Największa panika ogarnęła mnie, gdy przeczytałam, że we Włoszech lekarze zmuszeni są priorytetyzować pacjentów i wybierać, komu zostanie udzielona pomoc. Kto zostanie podłączony do respiratora, bo tych nie jest dostatecznie dużo.

Gdy we Francji liczba osób przebywających na oddziałach intensywnej terapii zaczęła się niebezpiecznie zbliżać do limitu dostępnych łóżek, byłam przerażona. Pacjenci transportowani helikopterami, samolotami i pociągami w inne regiony Francji, gdzie szpitale nie były tak obciążone. Wsparcie niemieckich i szwajcarskich placówek medycznych.
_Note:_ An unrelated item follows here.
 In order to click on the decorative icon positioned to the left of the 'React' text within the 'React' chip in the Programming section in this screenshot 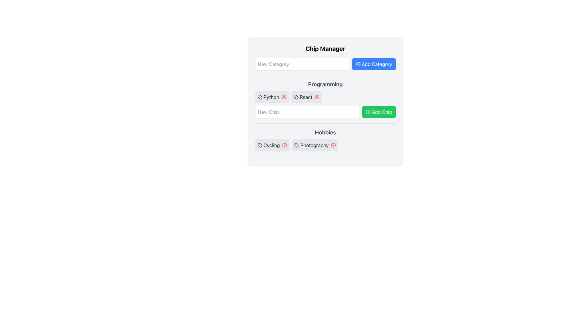, I will do `click(296, 97)`.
W całym tym szaleństwie zaczęłam się czuć bezpiecznie. Uświadomiłam sobie i dosłownie poczułam to, że jestem w Europie. Jestem w „pierwszym” świecie. W świecie, który nie jest idealny, ale jednak w takim, gdzie rząd musi dać z siebie wszystko, by zapanować nad sytuacją – w przeciwnym razie zostanie szybko rozliczony ze swoich niedociągnięć i błędnych decyzji. W świecie, w którym istnieją środki do ratowania ludzkiego życia i w którym robi się wszystko, by to życie ratować.

Zaczęło mnie dręczyć jedno pytanie.

Co by było, gdybym mieszkała w Afryce?

Luksusowe i przestronne prywatne szpitale w Kairze, prywatne kliniki w Tunisie, Rabacie, Casablance i Marrakeszu. Lekarze wykształceni w Niemczech, Stanach Zjednoczonych, czy we Francji. Dobra opieka medyczna, jeżeli tylko mamy odpowiednie środki finansowe. I jeżeli wystarczy dla nas miejsca.

Brak jest rzetelnych informacji o liczbie respiratorów w większości krajów. Różne źródła podają liczby między 3000-6000 respiratorów w Egipcie (populacja 100 mln ). Maroko, zamieszkałe przez około 36 milionów osób, dysponuje 1640 respiratorami. W RPA 4000 respiratorów znajduje się w prywatnych szpitalach, pozostawiając jedynie 2000 urządzeń dostępnych dla ogółu. W całym Sudanie Południowym dostępne są 4 respiratory. W Republice Środkowoafrykańskiej 3. W Liberii znajduje się 7 respiratorów, w tym jeden w ambasadzie USA. W Somalii nie ma ani jednego.

Czy będąc przeciętną osobą, w którymkolwiek z tych krajów, mogłabym liczyć na to, że w sytuacji kryzysowej zostanę przetransportowana wojskowym samolotem w inny jego region? Czy byłyby szanse na to, żeby któreś z sąsiadujących państw przyjęło pacjentów do swoich szpitali?

Koronawirus przewartościował moje życie. Sprawił, że zeszłam na ziemię, przestałam żyć ideałami i zaczęłam racjonalnie myśleć o przyszłości. Przyszłości, w której spokój, wolność, bezpieczeństwo zdrowotne, finansowe i prawa człowieka wyszły na pierwszy plan.